The Commerce release breaks the awards into several buckets: building reuse grants will back projects in Lexington, McAdenville and Reidsville, along with a rural health reuse effort in Taylorsville. Downtown and infrastructure grants will support communities including Badin and Asheboro. The largest single award - a $1,862,000 Community Development Block Grant to Hendersonville - will pay for a 20,000-linear-foot looped extension of a 12-inch water main serving a BorgWarner site. State officials say that project is expected to support roughly 378 jobs and about $100 million in private investment, according to the Department of Commerce.
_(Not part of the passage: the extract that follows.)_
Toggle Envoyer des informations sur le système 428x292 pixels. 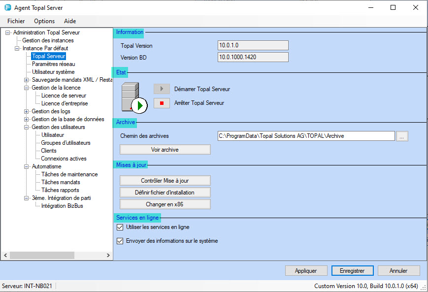coord(120,241)
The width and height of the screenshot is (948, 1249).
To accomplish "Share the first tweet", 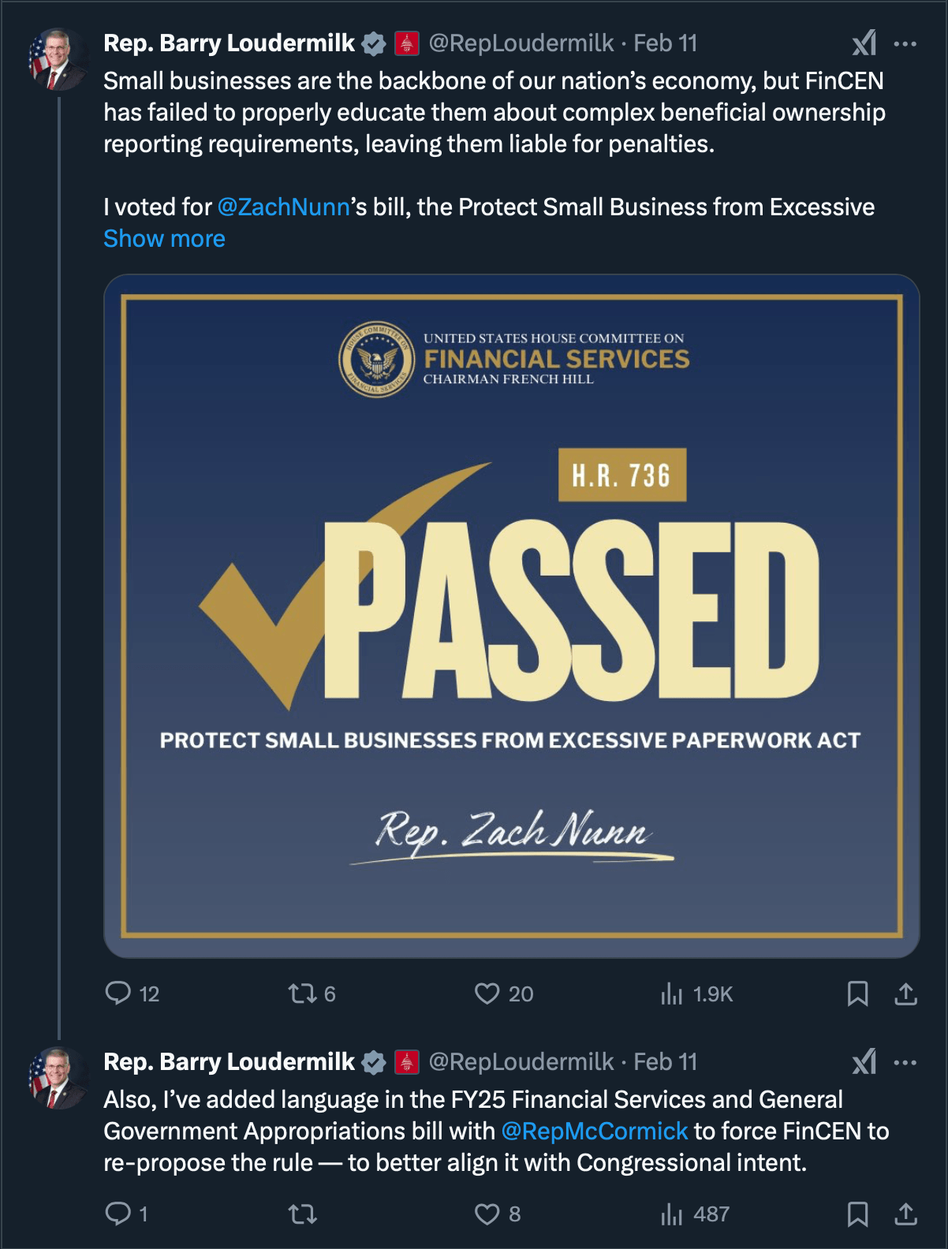I will [905, 994].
State leaders tout rural momentum

“These grants contribute to our state’s positive momentum by making necessary infrastructure improvements that will bring good-paying jobs and help communities thrive,” Gov. Josh Stein said, as quoted by ABC11. Officials cast the awards as part of a broader push to modernize rural infrastructure and keep sites ready so smaller towns have a real shot at landing new private investment instead of watching it pass by.

What to watch next

From here, local governments will move into the less glamorous but crucial phase of contracting and starting site or utility work, on timelines that will differ from county to county. As projects come out of the ground, officials say hiring typically follows, with community colleges, county economic development offices and state workforce partners stepping in to help connect residents to the jobs the grants are meant to unlock.